Lundi 13 juin, Médecins au Monde a lancé une campagne choc pour dénoncer l’indécence du prix des médicaments : retour sur un début de campagne houleux avec Françoise Porteneuve.
Une campagne censurée
Médecins du Monde devait lancer mi-juin une campagne publicitaire visant à dénoncer les prix exorbitants de certains médicaments et traitements. Les affiches ont été boycottées par les compagnies d’affichage qui ne voulaient pas heurter la sensibilité des firmes pharmaceutiques. Elles ont alors été relayées dans les médias et sur les réseaux sociaux, et les bénévoles de Médecins du Monde ont organisé un affichage sauvage afin d’alerter l’opinion.
La maladie : un marché lucratif
Il faut dire que le ton de la campagne est particulièrement incisif : « Bien placé, un cancer peut rapporter jusqu’à 120 000 euros » ou « le cholestérol ? Un placement à forte rentabilité et garanti sans risques ». Une campagne que le Leem, syndicat des industriels du secteur de la pharmacie, qualifie d’outrancière.
Pour Médecins du Monde, qui alerte les pouvoirs publics depuis deux ans sur les dérives des niveaux de prix des médicaments en proposant des actions concrètes (obliger les industriels du médicament et les autorités régulatrices à fournir une information transparente sur les prix réels et les coûts de recherche et développement, activer le dispositif de licence d’office…) il s’agit avant tout d’interpeller l’opinion :
« Nous assumons le fait de choquer, car c’est la seule solution qui nous reste pour que s’ouvre dans le pays un vrai débat citoyen sur un problème de fond : la maladie est considérée comme un marché rentable ».
Pour Françoise Porteneuve, pharmacienne responsable de la pharmacie interne et co responsable du CASO de Médecins du Monde à Grenoble : « il y a eu – vers la fin des années 90 – un basculement éthique avec le rachat des petites entreprises pharmaceutiques par des grosses multinationales. »
Des coûts financiers intenables pour la Sécurité sociale
Si la tendance n’est pas récente, elle a atteint son paroxysme en 2014 avec l’arrivée de nouveaux antiviraux à action directe (AAD) sur le virus de l’hépatite C (VHC).

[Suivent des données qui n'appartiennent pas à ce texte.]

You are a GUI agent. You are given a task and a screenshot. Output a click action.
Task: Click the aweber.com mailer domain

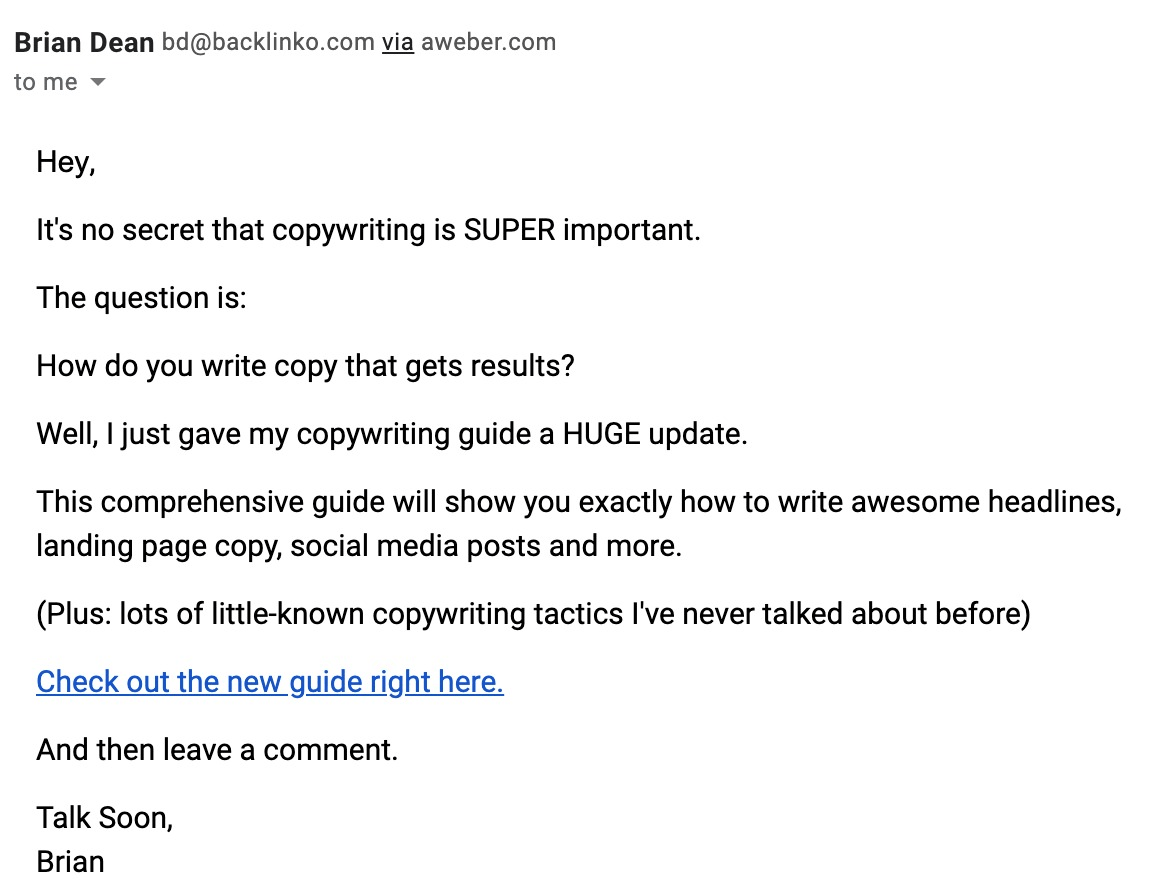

Avec un prix de vente des combinaisons thérapeutiques entre 44000 et 66000 euros la cure de 12 semaines, traiter les 200 000 personnes infectées chroniquement en France reviendrait à 10 000 milliards d’euros, soit presque 1/3 des dépenses totales annuelles consacrées aux médicaments en France. Ce qui contraint les autorités à rationner l’accès à ces traitements aux personnes les plus lourdement atteintes (D’où le slogan : « seul 1 % des français peut se permettre d’avoir une hépatite C »).
Jusqu’alors, les industriels justifiaient les prix élevés en invoquant leurs dépenses R&D (Recherche et Développement) pour des populations de quelques milliers de personnes tout au plus.
Mais dans le cas du VHC, l’innovation thérapeutique concerne une population beaucoup plus large : 200 000 personnes infectées chroniques en France seulement. Les industriels du médicament n’ont pourtant pas adapté le prix en fonction de la possibilité d’amortir plus facilement les dépenses d’investissements. Ils ont au contraire utilisé cette opportunité pour maximiser leurs profits…
Car ils fixent les prix en fonction de la capacité des États à payer : plus un pays est riche, plus le prix du médicament sera élevé. C’est ainsi que les ONG ont pu faire diviser le prix des trithérapies par 100 afin que l’Afrique et l’Asie puissent en bénéficier, comme l’évoque Françoise Porteneuve :
Une des problématiques soulevées est donc l’évaluation des coûts de R&D des entreprises du médicament (les montants réels ayant jusqu’ici été classés confidentiels). Et Médecins du Monde de rappeler qu’une grande partie de la recherche médicale se fait dans le secteur public et que cette recherche est essentielle au développement des médicaments comme le Sofosbusir contre l’hépatite C.
Si les firmes pharmaceutiques sont montrées du doigt, c’est à l’État français que Médecins du Monde adresse sa pétition, afin que le gouvernement assume enfin sa fonction de régulateur d’un marché atypique. Françoise Porteneuve résume bien la problématique : « Vous soignez des gens, vous avez une clientèle captive, donc, on veut bien que vous gagniez de l’argent mais pas que vous traitiez les malades comme s’ils étaient des utilisateurs de Porsche ».